The scheme, likely to revolutionise medicine, is the fruit of an unprecedented alliance between the biggest multi-national drug companies and the world's leading centres of academic excellence

The combined resources of a consortium of 10 pharmaceutical firms and five research institutes will be used to find the genetic "signposts" that will enable doctors to diagnose a patient's inherited predispositions to diseases.

The consortium has vowed to publish details of the signposts as and when they are found, to prevent smaller companies from patenting the same discoveries and restricting research. Genset, one company in Paris, said it has already discovered two genetic traits that predispose people to prostate cancer and is offering them for sale at pounds 30m.

It is envisaged that the work will be the first practical spin-off of the multi-billion-pound effort to unravel man's entire genetic blueprint - the human genome project - which is expected to publish its first draft "map" next year.

In the first two years of the research effort, pounds 28m will be spent on identifying 300,000 genetic signposts in human DNA, roughly half of which will be mapped precisely, to diagnose and understand the causes of major illnesses, ranging from asthma and diabetes to cancer and heart disease.

The Wellcome Trust, Britain's biggest medical research charity, is spearheading the initiative in conjunction with four of America's most prestigious genetics centres - the Whitehead Institute for Biomedical Research in Cambridge, Massachusetts, Washington University School of Medicine in St Louis, Stanford Human Genome Center in California and Cold Spring Harbor Laboratory in New York.

The group of 10 drug companies includes Britain's Glaxo Wellcome, SmithKline Beecham and AstraZeneca, as well as Bayer, Hoechst, Hoffmann-La Roche, Bristol-Myers Squibb, Novartis, Pfizer and Searle.

The aim of the project is to identify the smallest genetic variations that distinguish one person from another, known technically as single nuceleotide polymorphisms (SNPs). There is one SNP in every 1,000 letters in the 3 billion- letter genetic code of humans, resulting in more than one million SNPs that typically distinguish one individual from another.

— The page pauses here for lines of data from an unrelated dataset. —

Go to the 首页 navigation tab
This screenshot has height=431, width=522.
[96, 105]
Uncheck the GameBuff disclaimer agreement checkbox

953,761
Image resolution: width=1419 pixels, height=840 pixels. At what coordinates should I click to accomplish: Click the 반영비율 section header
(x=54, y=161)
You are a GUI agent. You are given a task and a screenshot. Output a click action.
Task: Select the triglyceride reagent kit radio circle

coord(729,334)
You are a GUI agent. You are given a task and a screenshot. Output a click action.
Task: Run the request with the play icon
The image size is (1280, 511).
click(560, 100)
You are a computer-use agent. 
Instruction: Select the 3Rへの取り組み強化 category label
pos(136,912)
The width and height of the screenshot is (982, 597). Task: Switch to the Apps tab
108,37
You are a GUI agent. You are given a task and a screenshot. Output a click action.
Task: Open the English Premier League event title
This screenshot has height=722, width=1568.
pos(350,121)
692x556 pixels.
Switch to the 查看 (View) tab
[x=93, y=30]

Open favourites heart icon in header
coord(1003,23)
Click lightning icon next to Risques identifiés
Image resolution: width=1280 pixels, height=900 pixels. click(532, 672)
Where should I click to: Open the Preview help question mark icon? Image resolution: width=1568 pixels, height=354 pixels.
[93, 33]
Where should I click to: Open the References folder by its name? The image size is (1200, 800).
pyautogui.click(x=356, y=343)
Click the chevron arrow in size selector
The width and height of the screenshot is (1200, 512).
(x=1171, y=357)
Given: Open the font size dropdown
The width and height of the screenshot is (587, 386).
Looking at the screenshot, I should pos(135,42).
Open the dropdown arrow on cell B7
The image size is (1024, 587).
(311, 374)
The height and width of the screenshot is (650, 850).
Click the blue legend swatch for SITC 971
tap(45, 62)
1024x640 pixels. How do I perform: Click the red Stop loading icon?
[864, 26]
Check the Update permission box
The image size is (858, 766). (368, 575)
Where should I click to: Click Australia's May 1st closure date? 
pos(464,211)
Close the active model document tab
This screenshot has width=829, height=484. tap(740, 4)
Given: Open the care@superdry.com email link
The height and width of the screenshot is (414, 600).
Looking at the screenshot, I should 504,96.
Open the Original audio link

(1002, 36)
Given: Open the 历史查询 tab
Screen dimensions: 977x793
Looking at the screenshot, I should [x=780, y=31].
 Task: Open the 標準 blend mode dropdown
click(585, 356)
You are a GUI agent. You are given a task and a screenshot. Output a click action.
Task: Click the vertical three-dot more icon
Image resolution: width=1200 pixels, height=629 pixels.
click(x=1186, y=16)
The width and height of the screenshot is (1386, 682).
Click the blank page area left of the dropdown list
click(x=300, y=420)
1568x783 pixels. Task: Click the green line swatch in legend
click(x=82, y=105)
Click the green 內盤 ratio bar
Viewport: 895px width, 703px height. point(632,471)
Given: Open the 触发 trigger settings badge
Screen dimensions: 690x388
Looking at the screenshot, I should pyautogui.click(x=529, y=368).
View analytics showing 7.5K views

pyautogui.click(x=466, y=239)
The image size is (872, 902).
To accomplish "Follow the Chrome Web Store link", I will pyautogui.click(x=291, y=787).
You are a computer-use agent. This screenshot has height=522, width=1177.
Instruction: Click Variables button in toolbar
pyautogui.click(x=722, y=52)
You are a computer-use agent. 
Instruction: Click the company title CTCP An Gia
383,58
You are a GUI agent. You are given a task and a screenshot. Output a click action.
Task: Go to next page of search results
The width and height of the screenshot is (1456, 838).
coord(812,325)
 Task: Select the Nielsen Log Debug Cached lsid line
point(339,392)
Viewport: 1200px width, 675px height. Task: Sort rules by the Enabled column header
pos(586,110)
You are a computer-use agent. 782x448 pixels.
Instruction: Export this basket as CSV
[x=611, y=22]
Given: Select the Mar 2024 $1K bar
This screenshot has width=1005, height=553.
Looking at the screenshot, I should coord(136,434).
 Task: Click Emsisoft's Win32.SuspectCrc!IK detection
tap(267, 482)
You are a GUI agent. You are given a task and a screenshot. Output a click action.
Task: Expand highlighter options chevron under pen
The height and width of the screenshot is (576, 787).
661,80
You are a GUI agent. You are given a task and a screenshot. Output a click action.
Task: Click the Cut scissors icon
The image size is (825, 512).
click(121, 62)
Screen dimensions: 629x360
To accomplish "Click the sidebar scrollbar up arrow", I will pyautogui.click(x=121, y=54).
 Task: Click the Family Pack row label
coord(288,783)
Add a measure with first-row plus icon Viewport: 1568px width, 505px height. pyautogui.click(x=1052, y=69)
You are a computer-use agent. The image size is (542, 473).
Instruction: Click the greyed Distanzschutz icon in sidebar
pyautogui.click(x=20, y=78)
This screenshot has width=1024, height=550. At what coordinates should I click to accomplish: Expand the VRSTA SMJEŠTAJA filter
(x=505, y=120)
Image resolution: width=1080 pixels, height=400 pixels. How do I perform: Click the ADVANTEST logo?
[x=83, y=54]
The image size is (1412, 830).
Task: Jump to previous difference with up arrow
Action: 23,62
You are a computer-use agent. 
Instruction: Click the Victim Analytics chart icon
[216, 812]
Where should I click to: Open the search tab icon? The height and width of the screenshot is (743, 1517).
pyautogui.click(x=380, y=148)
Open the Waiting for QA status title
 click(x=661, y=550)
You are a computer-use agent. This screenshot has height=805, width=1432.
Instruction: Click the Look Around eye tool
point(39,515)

Scientists believe SNPs are the signposts of disease and determine why some people develop serious illnesses while others do not, despite being exposed to the same environmental risk factors.

Michael Morgan, of the Wellcome Trust, said the SNP map would also identify which drugs would work well with minimum side-effects. "The expectation is that most of the common diseases have a major genetic basis. The question is how do you determine the difference," he said.

Arthur Holden, the head of SNP Consortium Ltd, said all the information gathered to make the SNP map will be published openly and not patented.